> **課題内容**
甲状腺葉手術の後遺症についての相談と回答の文章を、最後の文の後から書き継ぐこと。

##### ページ本文

甲状腺葉手術にはどんな後遺症があるか
病院の検査で甲状腺右葉に乳頭がんが見つかりました。腫瘍の最大径は1.5センチほどで、リンパ節転移なし、肺転移なし、甲状腺外への浸潤なしとのことです。甲状腺左葉は残し、甲状腺右葉切除手術を受ける予定です。甲状腺葉手術による後遺症は少ないとのことですが、気になります。どんな後遺症があるのか、教えてください。
(福井県 52歳 女性)
A 甲状腺機能低下などがあるが、確率は低い
ご相談者の病期は、原発腫瘍の状況T1、所属リンパ節転移N0、遠隔転移M0で、生命の危険性の低い低危険度甲状腺乳頭がんの典型例です。予定されている甲状腺右葉切除手術の翌日には食事、歩行が可能で、術後1週間程度で退院です。
退院後の日常生活上の制限はほとんどなく、食べてはいけないもの、飲んではいけないものもとくにはありません。運動も積極的に行ってください。甲状腺切除手術による後遺症は少ないですが、主なものとして、反回神経麻痺、甲状腺機能低下、副甲状腺機能低下が挙げられます。

##########
##### 入力データ

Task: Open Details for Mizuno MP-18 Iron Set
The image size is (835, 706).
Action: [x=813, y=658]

##########
##### 入力データ

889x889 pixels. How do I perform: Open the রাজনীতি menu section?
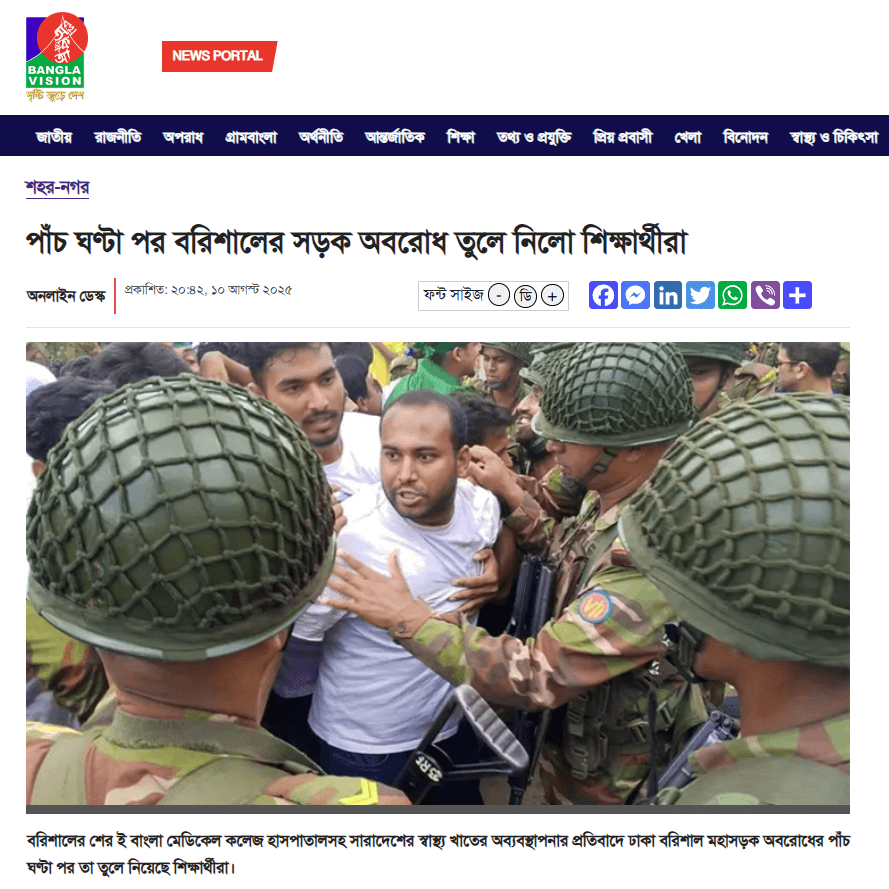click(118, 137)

##########

> **この問題の解答**
反回神経は左右1本ずつあり、それぞれ左右の声帯の開閉運動をつかさどる神経で、声帯へ入るまでの間に甲状腺の後ろに密着して走っています。メスを入れる右側の反回神経に麻痺を起こすと、右側の声帯が動かなくなるため、声がかすれてしまいます。ただし、経験豊富な施設であれば、永久性の反回神経麻痺を起こす確率は1~2パーセント程度です。
甲状腺の半分ないし3分の1程度が残れば、甲状腺ホルモンの分泌機能は正常に維持されることが多く、甲状腺右葉切除手術で甲状腺機能低下が起こる確率は10パーセントほどです。ただし、もともと橋本病*がある人では、手術後、甲状腺ホルモンの分泌量が不足する確率が高く、30パーセント程度の方で、甲状腺ホルモン剤の内服が必要になります。
副甲状腺は、米粒大の小さな臓器で、体内のカルシウムの調整をする副甲状腺ホルモンを分泌しています。通常、甲状腺の裏側、上下左右に1個ずつ計4個あります。副甲状腺は、1個か2個残っていれば十分な働きをしてくれます。
また、がんが副甲状腺に直接浸潤している場合などを除いては、副甲状腺の機能をできるだけ残す努力をします。ですから、甲状腺右葉切除手術であれば、副甲状腺機能低下はまず起こらないと思います。そのほか、甲状腺の手術後には、のどが締め付けられる感じやものがつまった感じ、しびれなど頸部の違和感が残ることがよくあります。
こうした症状は通常、術後3カ月くらい続きますが、その後、徐々に改善することが多いようです。がんの再発などとはまったく関係がないので、あまり気にせず、マッサージやストレッチなどを積極的に行うことをお勧めします。